Biraz evvel lafz-ı Celâl'in eteğine kapanan ışık, adetâ Rabbânî bir gufrân (bağışlanma) gibi kubbeden sütunlara doğru inmeye başladı. Merhâmet güyâ ziyâ hâlinde bu menkûb (dertli) cemâatin duâsına icâbet ediyordu. O vakte kadar başlarımızın üstünde züccâcı (camları) birer istelâktit (mukarnas) hey'etinde duran top kandillerin yuvarlak uçları âdeta eriyip birer yaş gibi üzerimize damlayacaklar sanılırdı. O kadar incelmişler ve şeffaflaşmışlardı… Dinen ses gamlı hurûşa (coşkuya) nihâyet verdi.
O zaman muazzam kalabalık harekete geldi. Asya'nın bir ucundan Afrika'nın öbür ucuna kadar süren bedbaht ve menkûb İslam kıt'asının her diyarına mensûb insanlar vardı. Sarıklıları, uzun hırkalıları, kıvırcık papaklıları, kefiyelileri… Bunların dünya lisanları biri birinden ayırıyordu. Fakat ahret lisânı, fakat kalp lisanı bilhassa şu felâket bayramında biri birine büsbütün ayan olmuştu. Biri birlerinin boynuna ne şefkatle sarılıyordu. Nice omuzlara göz yaşları döküldü. Bunlar bin bir derdin beliğ bir lübbü gibi bir gözden bir kalbe sızdı.
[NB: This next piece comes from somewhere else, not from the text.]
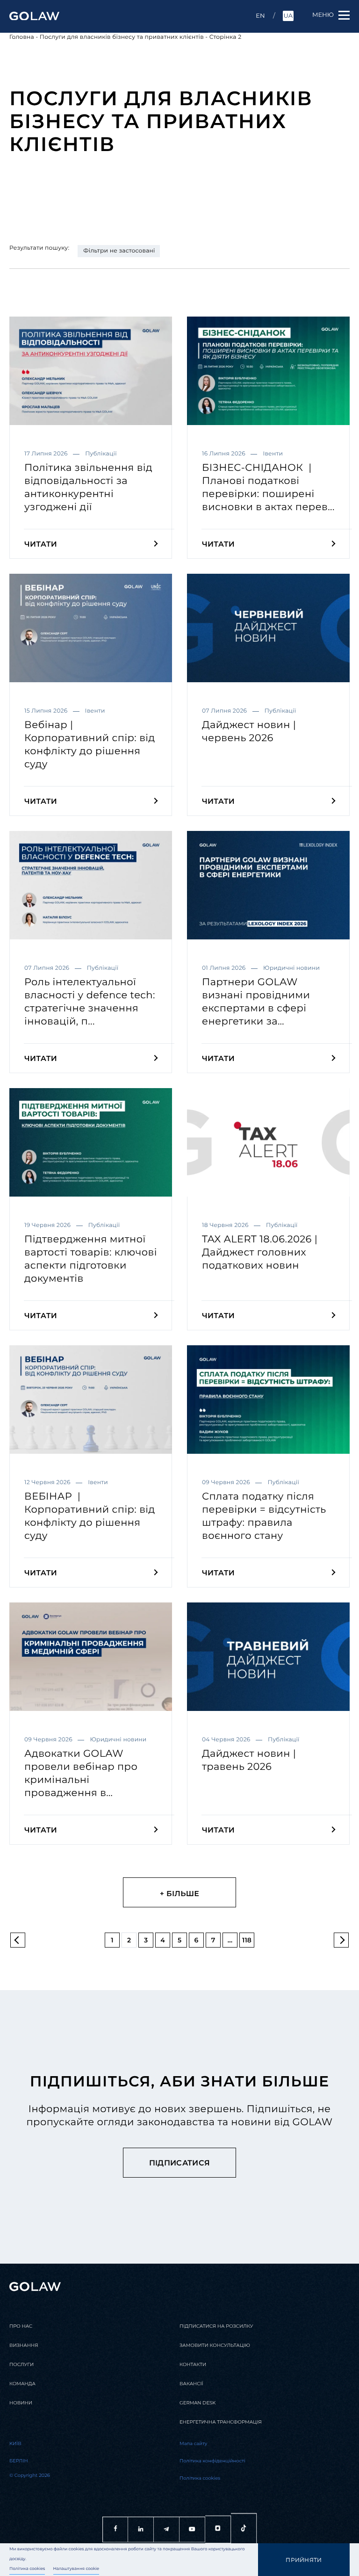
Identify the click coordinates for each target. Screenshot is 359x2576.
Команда (22, 2384)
Her köşede a'mâ hâfızlar Kuran okumaya ve dervişler zikretmeye başladılar. İhtiyâr bir Türk kadını bir garip mersiyeyle kubbeyi çınlatıyor. Önlerine sadakalar yağdı.
Ses çıkarmayan sâiller (dilenciler) yalnız dünkü ordunun kahraman enkazlarıydı. Esârete alışamayan milletler gibi dilenme âhına yabancı kalan seslerini içlerine gömmüşler. O genç ve dinç ma'lullerin (özürlü) bakışlarında öyle meftûr (bezgin) bir vakar vardı ki!... Önlerine para bırakanları hürmete mecbur eden mukaddes acizlerine yüreğim paralandı. Bir zaferin ebedî hatırası olan câmiden dil-gîr (kırgın) ve makhûr (kahrolmuş) bir asîl kâfile sükûnuyla çıktık. Fakat çıkmayaydık, diyordum. Zira hepimiz biliyorduk ki Türk'ün bayramı bu yıl yalnız camilerde başlayıp yine camilerde tükenecektir. Yabancı içine çıkmaya utanacaktır.
Ne diyelim, Cenab-ı Mevlâ bu asil millete bayram saadetini sadece bayram sabahı yaşadığı günleri tekrar yaşatmasın.